Farooq Sattar, um membro do MMQ no Parlamento, anunciou que o partido operaria de forma independente dentro do país e não mais receberia ordens de Hussain em Londres, apesar de muitos paquistaneses considerarem essa declaração de independência como apenas tática, já que declarações semelhantes já foram feitas antes.

Os Rangers continuaram aumentando a pressão. Desde 22 de agosto, agentes da lei demoliram pelo menos 68 diretórios do MMQ e lacraram outros 180, citando alegações de que foram construídos ilegalmente.

Sattar condenou a ação e acusou as autoridades de vingança política. Ele disse em uma entrevista em sua cela que as repressões, ocorrendo após o partido ter rompido com a liderança baseada em Londres, "nos leva a presumir que a agenda das autoridades vai além de Hussain e seus discursos anti-Paquistão". Sua residência tem sido usada como sede temporária do partido.

Analistas disseram que a campanha dos militares minou seriamente o MMQ.

"O MMQ está morto há algum tempo. Ele mantém seus votos, mas o partido perdeu sua aura", disse Laurent Gayer, um acadêmico francês e autor do livro "Karachi: Ordered Disorder and the Struggle for the City" (Karachi: desordem ordenada e a luta pela cidade, em tradução livre, não lançado no Brasil), em uma entrevista.

Por ora, o novo prefeito se encontra em um limbo legal, passando seu tempo assim como os demais presos.

Akhtar não está autorizado a se encontrar com o público ou com a mídia, apesar de seus familiares e alguns líderes do partido estarem autorizados a vê-lo.

Como preso político, ele tem acesso a alguns poucos confortos: um refrigerador, um televisor e um fogão, segundo reportagens na mídia local.
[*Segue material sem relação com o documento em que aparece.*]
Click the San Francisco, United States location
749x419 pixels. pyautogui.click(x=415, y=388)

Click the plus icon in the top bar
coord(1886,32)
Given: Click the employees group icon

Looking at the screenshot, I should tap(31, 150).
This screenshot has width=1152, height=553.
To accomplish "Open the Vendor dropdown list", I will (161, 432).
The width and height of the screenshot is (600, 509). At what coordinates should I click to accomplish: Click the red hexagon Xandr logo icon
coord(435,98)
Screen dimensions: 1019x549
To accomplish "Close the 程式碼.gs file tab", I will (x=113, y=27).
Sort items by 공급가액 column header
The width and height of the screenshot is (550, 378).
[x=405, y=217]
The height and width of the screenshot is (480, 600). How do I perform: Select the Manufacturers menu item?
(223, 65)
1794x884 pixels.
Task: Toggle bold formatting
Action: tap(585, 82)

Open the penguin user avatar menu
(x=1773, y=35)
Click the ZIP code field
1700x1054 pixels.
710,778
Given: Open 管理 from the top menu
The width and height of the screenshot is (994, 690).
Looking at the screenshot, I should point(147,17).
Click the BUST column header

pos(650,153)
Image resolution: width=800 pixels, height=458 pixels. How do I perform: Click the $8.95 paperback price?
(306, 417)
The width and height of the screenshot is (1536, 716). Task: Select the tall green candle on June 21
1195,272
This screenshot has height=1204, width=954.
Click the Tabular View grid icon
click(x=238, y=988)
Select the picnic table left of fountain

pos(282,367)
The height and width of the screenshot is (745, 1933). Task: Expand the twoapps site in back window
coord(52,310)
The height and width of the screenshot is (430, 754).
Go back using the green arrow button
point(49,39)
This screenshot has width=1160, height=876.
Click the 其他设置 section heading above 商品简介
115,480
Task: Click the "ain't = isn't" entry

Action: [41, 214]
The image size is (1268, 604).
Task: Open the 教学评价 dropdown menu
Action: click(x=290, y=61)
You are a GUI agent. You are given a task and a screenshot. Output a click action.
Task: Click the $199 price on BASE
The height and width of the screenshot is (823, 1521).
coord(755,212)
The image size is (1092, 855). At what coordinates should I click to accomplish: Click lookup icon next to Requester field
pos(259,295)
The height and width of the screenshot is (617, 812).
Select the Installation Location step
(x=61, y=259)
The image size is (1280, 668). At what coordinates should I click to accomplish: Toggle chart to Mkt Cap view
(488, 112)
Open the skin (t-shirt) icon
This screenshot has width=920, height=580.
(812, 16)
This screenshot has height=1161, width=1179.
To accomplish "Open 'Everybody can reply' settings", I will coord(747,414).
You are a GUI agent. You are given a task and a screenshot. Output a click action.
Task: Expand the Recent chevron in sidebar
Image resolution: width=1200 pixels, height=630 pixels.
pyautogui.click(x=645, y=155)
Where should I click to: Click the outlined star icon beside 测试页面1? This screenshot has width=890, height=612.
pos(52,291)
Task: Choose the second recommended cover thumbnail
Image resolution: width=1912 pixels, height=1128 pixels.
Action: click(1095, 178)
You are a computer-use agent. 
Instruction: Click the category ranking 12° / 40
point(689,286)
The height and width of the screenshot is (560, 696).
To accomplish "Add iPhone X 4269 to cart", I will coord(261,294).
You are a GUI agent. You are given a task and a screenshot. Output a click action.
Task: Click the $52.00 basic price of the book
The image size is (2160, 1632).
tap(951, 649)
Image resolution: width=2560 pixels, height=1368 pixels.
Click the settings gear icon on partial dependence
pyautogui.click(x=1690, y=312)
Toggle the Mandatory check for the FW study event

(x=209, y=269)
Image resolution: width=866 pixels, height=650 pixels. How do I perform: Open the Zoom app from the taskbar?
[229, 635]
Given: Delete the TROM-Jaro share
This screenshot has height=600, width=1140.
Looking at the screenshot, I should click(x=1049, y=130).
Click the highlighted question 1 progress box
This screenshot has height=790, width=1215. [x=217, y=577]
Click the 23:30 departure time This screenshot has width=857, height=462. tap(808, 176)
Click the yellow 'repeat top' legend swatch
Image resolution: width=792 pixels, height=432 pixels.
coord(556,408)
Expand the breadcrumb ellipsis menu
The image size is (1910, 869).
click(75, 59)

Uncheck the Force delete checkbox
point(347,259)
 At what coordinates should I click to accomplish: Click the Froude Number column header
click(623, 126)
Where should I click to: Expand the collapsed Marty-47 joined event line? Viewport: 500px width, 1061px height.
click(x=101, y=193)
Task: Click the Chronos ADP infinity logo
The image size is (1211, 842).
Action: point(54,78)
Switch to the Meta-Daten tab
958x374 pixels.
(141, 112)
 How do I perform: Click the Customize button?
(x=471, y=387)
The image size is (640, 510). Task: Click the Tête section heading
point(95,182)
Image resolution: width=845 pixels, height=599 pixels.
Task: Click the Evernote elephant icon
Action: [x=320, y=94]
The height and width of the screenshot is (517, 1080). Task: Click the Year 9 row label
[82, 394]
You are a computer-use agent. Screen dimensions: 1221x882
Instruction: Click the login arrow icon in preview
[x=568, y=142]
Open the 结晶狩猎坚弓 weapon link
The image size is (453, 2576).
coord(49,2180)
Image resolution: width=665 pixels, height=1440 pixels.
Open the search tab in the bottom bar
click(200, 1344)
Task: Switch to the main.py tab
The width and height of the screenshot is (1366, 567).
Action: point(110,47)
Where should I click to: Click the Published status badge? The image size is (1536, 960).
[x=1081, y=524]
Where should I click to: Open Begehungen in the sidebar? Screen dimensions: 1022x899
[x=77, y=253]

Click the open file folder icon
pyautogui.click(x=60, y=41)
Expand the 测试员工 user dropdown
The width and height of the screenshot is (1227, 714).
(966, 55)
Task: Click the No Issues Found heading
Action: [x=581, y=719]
Ele pode usá-los até as 18h30, quando deve se recolher à sua cela.

Muitos moradores e comentaristas dizem que o MMQ deveria ter escolhido um candidato diferente após o poderoso establishment militar ter demonstrado resistência à indicação de Akhtar.

"Estamos pessimistas de que o novo prefeito resolverá os problemas da cidade", disse Zahid Farooq, um membro do Centro de Recursos Urbanos, uma organização sem fins lucrativos da cidade. "Isso apenas tornará as coisas ainda piores."

"Obviamente, o prefeito deve estar presente para realizar seu trabalho", disse Farooq. "Como um prefeito encarcerado administrará a cidade?"